Segment Start: RECORDS SHOWN

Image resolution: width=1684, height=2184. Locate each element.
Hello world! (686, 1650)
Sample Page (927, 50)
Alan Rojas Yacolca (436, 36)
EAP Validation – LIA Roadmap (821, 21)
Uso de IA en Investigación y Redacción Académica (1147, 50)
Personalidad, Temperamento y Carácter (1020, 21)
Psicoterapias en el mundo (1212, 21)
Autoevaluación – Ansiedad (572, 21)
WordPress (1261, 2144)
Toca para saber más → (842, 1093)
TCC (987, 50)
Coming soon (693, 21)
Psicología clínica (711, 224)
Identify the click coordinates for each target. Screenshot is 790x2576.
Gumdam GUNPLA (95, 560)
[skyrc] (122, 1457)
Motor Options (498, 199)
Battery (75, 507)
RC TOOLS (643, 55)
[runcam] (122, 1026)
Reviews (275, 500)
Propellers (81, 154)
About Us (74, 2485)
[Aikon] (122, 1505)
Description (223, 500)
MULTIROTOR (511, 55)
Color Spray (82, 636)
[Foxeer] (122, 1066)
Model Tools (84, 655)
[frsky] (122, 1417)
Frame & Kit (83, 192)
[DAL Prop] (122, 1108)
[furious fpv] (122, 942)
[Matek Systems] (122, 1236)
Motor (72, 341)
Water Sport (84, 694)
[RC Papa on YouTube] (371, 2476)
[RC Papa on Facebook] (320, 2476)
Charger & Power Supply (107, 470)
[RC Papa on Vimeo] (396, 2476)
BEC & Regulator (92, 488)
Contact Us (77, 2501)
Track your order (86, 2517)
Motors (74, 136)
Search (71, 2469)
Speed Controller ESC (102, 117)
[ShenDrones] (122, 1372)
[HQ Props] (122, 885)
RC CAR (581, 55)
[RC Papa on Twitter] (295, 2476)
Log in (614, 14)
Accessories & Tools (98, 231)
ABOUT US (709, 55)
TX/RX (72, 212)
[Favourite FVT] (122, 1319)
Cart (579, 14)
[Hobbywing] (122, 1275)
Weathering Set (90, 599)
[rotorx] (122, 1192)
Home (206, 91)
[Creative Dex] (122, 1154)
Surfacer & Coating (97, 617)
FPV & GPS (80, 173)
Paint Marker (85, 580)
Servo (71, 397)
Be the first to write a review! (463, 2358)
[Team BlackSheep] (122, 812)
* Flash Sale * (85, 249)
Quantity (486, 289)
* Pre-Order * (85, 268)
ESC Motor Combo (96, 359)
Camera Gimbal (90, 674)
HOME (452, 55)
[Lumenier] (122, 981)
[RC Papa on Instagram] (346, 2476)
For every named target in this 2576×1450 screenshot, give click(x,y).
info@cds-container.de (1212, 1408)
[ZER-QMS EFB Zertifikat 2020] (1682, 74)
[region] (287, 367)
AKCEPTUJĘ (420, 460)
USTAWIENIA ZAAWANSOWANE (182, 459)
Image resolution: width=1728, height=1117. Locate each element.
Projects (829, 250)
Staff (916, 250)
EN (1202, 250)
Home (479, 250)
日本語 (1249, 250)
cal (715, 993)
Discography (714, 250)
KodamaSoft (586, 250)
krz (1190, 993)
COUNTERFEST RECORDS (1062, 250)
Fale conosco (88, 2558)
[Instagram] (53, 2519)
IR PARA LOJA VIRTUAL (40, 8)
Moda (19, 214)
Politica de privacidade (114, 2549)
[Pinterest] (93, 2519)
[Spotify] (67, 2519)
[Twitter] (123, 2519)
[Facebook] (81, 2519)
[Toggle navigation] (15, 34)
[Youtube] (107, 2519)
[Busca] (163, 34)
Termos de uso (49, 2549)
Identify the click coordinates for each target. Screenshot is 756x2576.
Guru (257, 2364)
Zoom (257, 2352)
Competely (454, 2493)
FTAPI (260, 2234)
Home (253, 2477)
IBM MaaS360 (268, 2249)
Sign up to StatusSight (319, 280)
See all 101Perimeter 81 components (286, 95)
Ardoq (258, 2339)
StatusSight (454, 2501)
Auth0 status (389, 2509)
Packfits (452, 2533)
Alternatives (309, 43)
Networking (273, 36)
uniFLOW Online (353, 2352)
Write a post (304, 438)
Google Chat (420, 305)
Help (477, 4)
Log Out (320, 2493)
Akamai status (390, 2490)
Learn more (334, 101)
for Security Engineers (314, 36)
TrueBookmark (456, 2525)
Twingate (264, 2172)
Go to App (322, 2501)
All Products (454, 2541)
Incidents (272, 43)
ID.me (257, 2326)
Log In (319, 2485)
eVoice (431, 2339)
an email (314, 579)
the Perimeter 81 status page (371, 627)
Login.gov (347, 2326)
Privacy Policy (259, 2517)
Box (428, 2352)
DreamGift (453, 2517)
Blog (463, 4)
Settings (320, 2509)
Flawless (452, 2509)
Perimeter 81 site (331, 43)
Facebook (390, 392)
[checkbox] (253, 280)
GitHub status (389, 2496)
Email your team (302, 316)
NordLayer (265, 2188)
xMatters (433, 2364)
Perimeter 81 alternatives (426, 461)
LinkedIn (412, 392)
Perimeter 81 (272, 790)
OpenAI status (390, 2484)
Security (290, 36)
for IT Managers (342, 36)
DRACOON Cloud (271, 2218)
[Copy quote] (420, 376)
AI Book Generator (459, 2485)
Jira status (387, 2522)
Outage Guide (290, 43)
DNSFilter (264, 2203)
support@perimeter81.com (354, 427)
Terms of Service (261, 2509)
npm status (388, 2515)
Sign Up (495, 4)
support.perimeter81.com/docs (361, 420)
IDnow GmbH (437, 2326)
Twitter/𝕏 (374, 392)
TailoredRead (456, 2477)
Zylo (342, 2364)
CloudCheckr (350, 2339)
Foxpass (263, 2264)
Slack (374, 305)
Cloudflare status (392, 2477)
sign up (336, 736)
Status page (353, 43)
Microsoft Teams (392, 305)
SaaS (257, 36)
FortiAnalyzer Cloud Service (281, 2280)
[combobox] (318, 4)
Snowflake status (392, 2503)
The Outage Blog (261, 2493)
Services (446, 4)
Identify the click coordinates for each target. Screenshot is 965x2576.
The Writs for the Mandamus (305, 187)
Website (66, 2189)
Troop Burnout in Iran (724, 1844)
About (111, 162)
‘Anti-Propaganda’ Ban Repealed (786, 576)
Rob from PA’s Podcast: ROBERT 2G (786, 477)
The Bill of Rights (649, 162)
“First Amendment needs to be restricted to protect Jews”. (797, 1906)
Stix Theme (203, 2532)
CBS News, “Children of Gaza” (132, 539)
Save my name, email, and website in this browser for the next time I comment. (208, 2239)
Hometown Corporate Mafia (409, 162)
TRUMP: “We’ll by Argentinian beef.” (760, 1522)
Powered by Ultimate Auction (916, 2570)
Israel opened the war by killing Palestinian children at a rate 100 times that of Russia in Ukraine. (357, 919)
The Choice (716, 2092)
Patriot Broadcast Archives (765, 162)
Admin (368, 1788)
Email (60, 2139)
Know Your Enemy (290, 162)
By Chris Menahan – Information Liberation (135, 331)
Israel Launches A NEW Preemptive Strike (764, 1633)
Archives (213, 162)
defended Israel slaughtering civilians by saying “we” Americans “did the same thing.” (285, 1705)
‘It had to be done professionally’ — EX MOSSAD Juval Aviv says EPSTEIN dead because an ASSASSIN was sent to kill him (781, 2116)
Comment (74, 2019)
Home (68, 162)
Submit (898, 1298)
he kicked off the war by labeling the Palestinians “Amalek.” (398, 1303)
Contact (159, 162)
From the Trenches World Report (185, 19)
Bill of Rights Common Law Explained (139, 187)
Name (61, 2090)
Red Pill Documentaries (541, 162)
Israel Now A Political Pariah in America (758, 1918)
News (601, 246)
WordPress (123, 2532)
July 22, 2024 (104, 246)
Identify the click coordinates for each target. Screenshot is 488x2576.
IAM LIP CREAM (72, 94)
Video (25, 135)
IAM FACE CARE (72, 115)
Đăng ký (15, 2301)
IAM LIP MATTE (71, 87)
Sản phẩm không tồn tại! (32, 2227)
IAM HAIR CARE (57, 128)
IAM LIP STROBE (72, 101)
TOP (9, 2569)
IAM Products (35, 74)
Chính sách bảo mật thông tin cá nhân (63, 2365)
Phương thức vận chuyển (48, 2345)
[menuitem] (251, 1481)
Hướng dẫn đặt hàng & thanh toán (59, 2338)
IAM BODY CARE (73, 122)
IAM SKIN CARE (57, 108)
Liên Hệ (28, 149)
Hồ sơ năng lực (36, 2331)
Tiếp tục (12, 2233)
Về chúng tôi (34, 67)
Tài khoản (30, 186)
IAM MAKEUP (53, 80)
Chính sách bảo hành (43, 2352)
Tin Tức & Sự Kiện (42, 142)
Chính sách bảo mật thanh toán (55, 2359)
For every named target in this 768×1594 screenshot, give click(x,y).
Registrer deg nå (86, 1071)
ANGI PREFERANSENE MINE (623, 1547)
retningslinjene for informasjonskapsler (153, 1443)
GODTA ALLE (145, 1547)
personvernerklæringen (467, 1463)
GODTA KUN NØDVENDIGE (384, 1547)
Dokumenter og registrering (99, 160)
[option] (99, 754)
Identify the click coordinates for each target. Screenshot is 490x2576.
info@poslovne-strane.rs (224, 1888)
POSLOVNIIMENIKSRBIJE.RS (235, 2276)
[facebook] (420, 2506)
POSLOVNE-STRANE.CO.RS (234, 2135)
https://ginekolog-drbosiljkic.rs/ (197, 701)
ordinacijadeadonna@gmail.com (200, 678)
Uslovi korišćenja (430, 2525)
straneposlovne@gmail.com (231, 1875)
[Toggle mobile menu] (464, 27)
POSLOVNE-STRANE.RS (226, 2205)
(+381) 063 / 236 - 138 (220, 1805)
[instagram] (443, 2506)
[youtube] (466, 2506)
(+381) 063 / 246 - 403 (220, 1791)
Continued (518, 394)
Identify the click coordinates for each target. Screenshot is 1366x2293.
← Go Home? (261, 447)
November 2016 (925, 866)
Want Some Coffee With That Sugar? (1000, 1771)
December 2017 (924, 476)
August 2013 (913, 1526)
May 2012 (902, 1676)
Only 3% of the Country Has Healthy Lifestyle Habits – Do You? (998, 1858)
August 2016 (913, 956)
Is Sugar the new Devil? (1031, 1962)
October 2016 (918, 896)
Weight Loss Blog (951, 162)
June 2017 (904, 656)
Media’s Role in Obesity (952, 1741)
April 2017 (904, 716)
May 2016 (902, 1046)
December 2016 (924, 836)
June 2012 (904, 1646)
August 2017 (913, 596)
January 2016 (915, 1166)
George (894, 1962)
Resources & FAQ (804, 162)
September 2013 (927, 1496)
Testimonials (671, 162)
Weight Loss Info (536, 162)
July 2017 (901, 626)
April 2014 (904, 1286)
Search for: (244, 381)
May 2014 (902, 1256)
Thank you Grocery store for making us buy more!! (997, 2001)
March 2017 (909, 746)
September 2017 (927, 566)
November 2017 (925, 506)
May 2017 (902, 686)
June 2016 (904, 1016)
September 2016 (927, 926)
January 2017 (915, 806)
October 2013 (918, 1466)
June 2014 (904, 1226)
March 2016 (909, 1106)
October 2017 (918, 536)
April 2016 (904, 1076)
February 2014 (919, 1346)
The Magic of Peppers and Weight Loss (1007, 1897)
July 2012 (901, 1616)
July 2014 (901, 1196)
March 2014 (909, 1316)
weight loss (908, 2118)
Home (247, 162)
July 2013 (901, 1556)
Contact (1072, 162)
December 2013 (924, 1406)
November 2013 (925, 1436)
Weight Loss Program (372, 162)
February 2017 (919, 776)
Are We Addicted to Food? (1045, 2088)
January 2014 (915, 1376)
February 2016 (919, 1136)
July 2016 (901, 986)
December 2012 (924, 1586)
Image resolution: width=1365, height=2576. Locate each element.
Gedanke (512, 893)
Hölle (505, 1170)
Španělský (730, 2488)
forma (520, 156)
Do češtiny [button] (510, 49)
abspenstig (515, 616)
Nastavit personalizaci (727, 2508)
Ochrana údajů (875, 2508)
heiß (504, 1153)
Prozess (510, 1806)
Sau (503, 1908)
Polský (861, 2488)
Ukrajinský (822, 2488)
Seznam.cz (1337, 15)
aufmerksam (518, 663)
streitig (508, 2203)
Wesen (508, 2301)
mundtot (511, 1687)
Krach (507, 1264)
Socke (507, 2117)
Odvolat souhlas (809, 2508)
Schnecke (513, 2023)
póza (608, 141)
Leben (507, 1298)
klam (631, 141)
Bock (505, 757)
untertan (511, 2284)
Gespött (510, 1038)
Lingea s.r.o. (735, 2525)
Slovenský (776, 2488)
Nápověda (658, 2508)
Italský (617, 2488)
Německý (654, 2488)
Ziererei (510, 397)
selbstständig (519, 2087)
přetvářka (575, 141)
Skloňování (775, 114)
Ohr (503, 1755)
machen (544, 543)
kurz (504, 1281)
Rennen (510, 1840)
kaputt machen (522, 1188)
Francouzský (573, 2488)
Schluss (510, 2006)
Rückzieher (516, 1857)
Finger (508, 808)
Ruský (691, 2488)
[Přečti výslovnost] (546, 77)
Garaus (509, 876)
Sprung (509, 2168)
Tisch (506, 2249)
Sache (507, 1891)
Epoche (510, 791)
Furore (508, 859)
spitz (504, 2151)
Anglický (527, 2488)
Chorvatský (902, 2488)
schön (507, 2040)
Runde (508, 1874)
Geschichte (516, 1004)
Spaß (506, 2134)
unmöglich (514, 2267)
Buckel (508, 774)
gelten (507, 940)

Segment End: RECORDS SHOWN

### YOUR OBJECTIVE
Reproduce, word for word and in full, only the lines above that start at the line with "Contact (1072, 162)" and run through the line with "December 2012 (924, 1586)", both ends included.

### EXERCISE OUTPUT
Contact (1072, 162)
December 2013 (924, 1406)
November 2013 (925, 1436)
Weight Loss Program (372, 162)
February 2017 (919, 776)
Are We Addicted to Food? (1045, 2088)
January 2014 (915, 1376)
February 2016 (919, 1136)
July 2016 (901, 986)
December 2012 (924, 1586)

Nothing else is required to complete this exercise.